11 September, 2006

Conto em dedos


Ah, esse mais do mesmo... quem vive num lugar desde que nasceu compartilha comigo a impressão azeda de que já viu tudo que tinha pra ver. Pessoas, lugares, situações. O ritmo da cidade se traduz, seus códigos não encantam mais. Eu achava que sabia.. Essa coisa de putas e gringos não é segredo para ninguém. Nossa cidade Fortaleza é um Forte de sacanagem. Com o estômago revirando dum enjôo, paramos num bar de reggae do coração raparigístico da província. Cabeças louras, ombros largos e pedaços de pele por todos os lados. Meus olhos não paravam, eu não conseguia parar. Assustada com pessoas que antes eu só lia, pessoas pra quem o sexo tem um outro significado. Enraivecida com essa gente que brinca de meretriz, vergonha por já ter feito essa piada antes. Ser puta,ser puta,ser puta...isso me perseguia.Uma mulata dessas "de exportação" senta na minha frente. Grandes olhos, lábios, peitos e cachos amontoados em decotes pretos e brilhos. Meu blazer e seu salto. Em confronto. Olhando continuamente pros lados, catando homem, inquieta pela 'do dia'. De repente, à esquerda. Olhos parados, finalmente.

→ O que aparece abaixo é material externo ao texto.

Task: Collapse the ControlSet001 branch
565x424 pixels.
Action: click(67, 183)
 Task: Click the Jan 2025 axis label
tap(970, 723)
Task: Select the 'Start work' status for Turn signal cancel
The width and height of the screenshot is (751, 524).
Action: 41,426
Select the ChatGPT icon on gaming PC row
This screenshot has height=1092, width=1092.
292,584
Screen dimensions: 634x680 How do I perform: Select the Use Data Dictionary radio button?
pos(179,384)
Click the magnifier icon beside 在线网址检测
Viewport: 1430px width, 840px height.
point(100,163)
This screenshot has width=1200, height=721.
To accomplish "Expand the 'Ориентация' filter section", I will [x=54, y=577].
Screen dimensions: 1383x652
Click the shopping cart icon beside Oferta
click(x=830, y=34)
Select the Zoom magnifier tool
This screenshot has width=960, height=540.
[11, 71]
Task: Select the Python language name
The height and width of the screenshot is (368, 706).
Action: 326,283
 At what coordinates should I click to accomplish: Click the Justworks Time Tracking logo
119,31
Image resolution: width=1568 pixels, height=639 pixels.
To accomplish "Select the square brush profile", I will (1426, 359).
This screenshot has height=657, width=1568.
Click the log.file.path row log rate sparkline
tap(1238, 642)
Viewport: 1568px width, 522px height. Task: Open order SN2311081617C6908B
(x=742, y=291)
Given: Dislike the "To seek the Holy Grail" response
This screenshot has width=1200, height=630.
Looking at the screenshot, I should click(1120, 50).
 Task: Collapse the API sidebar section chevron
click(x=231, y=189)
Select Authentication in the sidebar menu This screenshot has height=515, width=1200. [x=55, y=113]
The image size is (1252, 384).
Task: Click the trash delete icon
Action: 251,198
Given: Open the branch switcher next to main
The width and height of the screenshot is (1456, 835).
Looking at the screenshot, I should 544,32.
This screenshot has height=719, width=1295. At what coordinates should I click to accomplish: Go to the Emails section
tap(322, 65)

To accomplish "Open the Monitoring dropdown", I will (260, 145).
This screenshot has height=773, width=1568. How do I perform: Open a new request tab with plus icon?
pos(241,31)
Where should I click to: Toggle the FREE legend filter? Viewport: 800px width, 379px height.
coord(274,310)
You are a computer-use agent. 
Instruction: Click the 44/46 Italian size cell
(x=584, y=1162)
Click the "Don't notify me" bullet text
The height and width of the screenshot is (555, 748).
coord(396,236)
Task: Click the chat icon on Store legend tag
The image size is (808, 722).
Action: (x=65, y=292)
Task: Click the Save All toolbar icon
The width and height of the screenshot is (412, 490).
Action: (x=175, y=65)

Língua em ação. Copos lambidos e dedos fálicos. Uma crueza de intenções sexuais grande demais pra mim. Essa oleosidade do desejo. Não pude ver com quem ela flertava,mas sei que desistiu. Ela não era puta pra qualquer um; era puta globeleza, carnuda e maliciosa. Em batalha novamente, bombardeio de papéis nos italianos ao lado. A da esquina gritava "Amore,amore". Não, isso não era para ela. Ela não grita, mas seus olhos berram. Tanta volúpia que transborda no nódulo de apertadinhas e arrombadas em torno da TV. Não a vi conseguir cliente, creio que fui embora antes disso. E enquanto meu rosto derretia pelo sono do bêbado, vi a Outra. A puta gordinha do interior,sem graça, de cabelos grandes e encaracolados como manda a regra do 'não me notem'. A putinha de sorrisso morno e sombra verde nos olhos de anta. "Ela tenta ficar bonita,ela tenta aparecer" pensei. E enquanto a gorda girava e ciscava em círculos e círculos meus olhos rodaram e o estômago cedeu. Eu as vomitei.

5 comments:

momento suspenso said...

esse texto tem a cara de fortaleza.

e isso eh muito foda!

consuelo said...

cara, maravilhoso. vou fazer um desenho para este.
a cidade me cansa................

entrei num casulo

beijos

thiago said...

lirismo regional!
muitobem.
keep on doing ;)

adoreyou :*

César said...

seu texto me lembrou a história de um gringo q foi morar na zona de salvador e, lá, ele ensinou as putas a falar uma espécie de "inglês instrumental". tipo: não se chega com um 'cliente' e fala "fuck! fuck!", fala-se "would you like to make love?".

é tão engraçado quanto trágico.

bjs!

Leonardo Alves said...

realmente, as vezes eu tenho essa impressão.. fortaleza está um caso sério.